Exercise aim: Within the listing below, show every line that contains the word "agent".

(Entries supplied Opens)

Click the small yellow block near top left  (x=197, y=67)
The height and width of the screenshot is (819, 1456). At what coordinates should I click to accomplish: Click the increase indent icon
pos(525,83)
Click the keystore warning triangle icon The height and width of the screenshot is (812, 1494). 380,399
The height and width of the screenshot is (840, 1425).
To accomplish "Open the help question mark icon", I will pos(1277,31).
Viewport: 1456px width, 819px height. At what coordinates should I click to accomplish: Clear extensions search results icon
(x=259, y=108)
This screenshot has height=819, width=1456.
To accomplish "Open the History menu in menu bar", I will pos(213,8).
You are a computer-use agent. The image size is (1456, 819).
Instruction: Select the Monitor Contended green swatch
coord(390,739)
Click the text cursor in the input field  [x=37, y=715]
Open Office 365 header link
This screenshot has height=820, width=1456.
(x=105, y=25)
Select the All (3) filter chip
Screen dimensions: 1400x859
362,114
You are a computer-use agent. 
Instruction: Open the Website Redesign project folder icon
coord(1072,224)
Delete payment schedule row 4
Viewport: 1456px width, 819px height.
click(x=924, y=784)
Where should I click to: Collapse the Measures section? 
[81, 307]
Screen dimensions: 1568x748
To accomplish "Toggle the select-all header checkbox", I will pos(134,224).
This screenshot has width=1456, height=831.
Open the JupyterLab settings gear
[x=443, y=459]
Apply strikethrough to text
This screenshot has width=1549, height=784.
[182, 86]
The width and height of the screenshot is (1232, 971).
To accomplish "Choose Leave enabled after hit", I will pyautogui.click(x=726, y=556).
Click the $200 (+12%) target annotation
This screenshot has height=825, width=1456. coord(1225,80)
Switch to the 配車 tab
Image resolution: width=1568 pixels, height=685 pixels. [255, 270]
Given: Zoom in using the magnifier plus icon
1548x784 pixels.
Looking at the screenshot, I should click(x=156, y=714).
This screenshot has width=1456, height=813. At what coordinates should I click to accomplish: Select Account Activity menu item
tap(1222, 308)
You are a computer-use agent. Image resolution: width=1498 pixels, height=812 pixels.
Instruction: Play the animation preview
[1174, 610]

(Entries supplied Closes)

Result of the exercise:
You are a computer-use agent. The image size is (1456, 819).
You are a computer-use agent. 
You are a computer-use agent. Image resolution: width=1498 pixels, height=812 pixels.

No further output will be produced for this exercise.